WORK INSTRUCTIONS: Lay out the records between the line holding "627x495 pixels. How" and the line holding "will pyautogui.click(x=231, y=107).", inclusive, as a numbered list, leaving out any blank lines.

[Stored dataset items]
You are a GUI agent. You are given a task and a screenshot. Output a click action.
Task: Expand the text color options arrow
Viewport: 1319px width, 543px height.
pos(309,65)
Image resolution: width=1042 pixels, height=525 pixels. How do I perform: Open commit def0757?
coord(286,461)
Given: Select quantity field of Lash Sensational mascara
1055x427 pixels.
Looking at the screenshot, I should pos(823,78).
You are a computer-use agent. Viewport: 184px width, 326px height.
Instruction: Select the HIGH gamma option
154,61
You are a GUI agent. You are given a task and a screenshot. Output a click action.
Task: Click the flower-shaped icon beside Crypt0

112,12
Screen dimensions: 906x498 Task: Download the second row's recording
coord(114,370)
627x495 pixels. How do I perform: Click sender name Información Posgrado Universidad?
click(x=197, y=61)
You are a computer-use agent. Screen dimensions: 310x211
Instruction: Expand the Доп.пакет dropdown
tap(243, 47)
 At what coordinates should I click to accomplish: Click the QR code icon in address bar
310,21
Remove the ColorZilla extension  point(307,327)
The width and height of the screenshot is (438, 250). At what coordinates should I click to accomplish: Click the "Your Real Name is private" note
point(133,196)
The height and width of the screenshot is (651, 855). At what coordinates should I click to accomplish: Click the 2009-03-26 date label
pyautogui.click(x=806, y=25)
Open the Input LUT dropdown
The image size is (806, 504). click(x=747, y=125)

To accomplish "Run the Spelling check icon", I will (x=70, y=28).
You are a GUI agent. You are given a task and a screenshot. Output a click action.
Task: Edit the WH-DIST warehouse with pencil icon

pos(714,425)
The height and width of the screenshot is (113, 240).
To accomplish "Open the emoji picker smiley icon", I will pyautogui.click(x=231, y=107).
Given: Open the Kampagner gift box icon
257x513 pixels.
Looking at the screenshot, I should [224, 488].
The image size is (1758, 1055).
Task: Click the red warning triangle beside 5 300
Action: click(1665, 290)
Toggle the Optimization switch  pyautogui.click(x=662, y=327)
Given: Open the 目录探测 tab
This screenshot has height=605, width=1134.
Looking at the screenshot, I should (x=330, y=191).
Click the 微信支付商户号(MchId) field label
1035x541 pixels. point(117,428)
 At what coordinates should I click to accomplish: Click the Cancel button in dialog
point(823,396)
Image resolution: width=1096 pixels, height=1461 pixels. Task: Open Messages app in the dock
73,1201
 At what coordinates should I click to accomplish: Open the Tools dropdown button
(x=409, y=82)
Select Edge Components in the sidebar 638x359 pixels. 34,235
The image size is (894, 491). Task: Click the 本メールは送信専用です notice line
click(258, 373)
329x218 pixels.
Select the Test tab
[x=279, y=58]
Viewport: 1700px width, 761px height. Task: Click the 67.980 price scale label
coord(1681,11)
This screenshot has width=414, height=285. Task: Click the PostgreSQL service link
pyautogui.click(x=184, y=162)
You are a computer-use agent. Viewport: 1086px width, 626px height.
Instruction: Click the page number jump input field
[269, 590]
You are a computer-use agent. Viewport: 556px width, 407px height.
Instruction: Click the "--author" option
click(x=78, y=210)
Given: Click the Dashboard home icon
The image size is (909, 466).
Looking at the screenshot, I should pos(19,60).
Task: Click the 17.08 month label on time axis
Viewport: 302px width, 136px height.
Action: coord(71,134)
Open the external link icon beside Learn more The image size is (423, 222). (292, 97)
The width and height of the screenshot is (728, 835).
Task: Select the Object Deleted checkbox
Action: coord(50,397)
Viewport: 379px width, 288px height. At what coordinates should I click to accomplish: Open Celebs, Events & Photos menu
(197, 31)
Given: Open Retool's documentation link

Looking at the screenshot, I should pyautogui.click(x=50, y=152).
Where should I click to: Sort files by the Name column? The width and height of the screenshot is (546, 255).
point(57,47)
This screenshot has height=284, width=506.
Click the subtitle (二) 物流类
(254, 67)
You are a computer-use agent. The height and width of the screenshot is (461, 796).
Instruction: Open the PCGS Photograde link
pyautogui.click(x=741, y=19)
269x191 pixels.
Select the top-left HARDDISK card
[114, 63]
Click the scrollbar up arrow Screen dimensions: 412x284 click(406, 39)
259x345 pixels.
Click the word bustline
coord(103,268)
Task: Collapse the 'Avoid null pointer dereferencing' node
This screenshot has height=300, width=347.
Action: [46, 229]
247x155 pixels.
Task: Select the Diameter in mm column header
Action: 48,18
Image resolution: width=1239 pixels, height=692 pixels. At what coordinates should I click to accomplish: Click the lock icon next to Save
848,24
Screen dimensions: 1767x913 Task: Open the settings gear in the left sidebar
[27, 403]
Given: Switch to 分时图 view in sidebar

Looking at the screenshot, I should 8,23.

ANSWER:
1. 627x495 pixels. How do I perform: Click sender name Información Posgrado Universidad?
2. click(x=197, y=61)
3. You are a computer-use agent. Screen dimensions: 310x211
4. Instruction: Expand the Доп.пакет dropdown
5. tap(243, 47)
6.  At what coordinates should I click to accomplish: Click the QR code icon in address bar
7. 310,21
8. Remove the ColorZilla extension  point(307,327)
9. The width and height of the screenshot is (438, 250). At what coordinates should I click to accomplish: Click the "Your Real Name is private" note
10. point(133,196)
11. The height and width of the screenshot is (651, 855). At what coordinates should I click to accomplish: Click the 2009-03-26 date label
12. pyautogui.click(x=806, y=25)
13. Open the Input LUT dropdown
14. The image size is (806, 504). click(x=747, y=125)
15. To accomplish "Run the Spelling check icon", I will (x=70, y=28).
16. You are a GUI agent. You are given a task and a screenshot. Output a click action.
17. Task: Edit the WH-DIST warehouse with pencil icon
18. pos(714,425)
19. The height and width of the screenshot is (113, 240).
20. To accomplish "Open the emoji picker smiley icon", I will pyautogui.click(x=231, y=107).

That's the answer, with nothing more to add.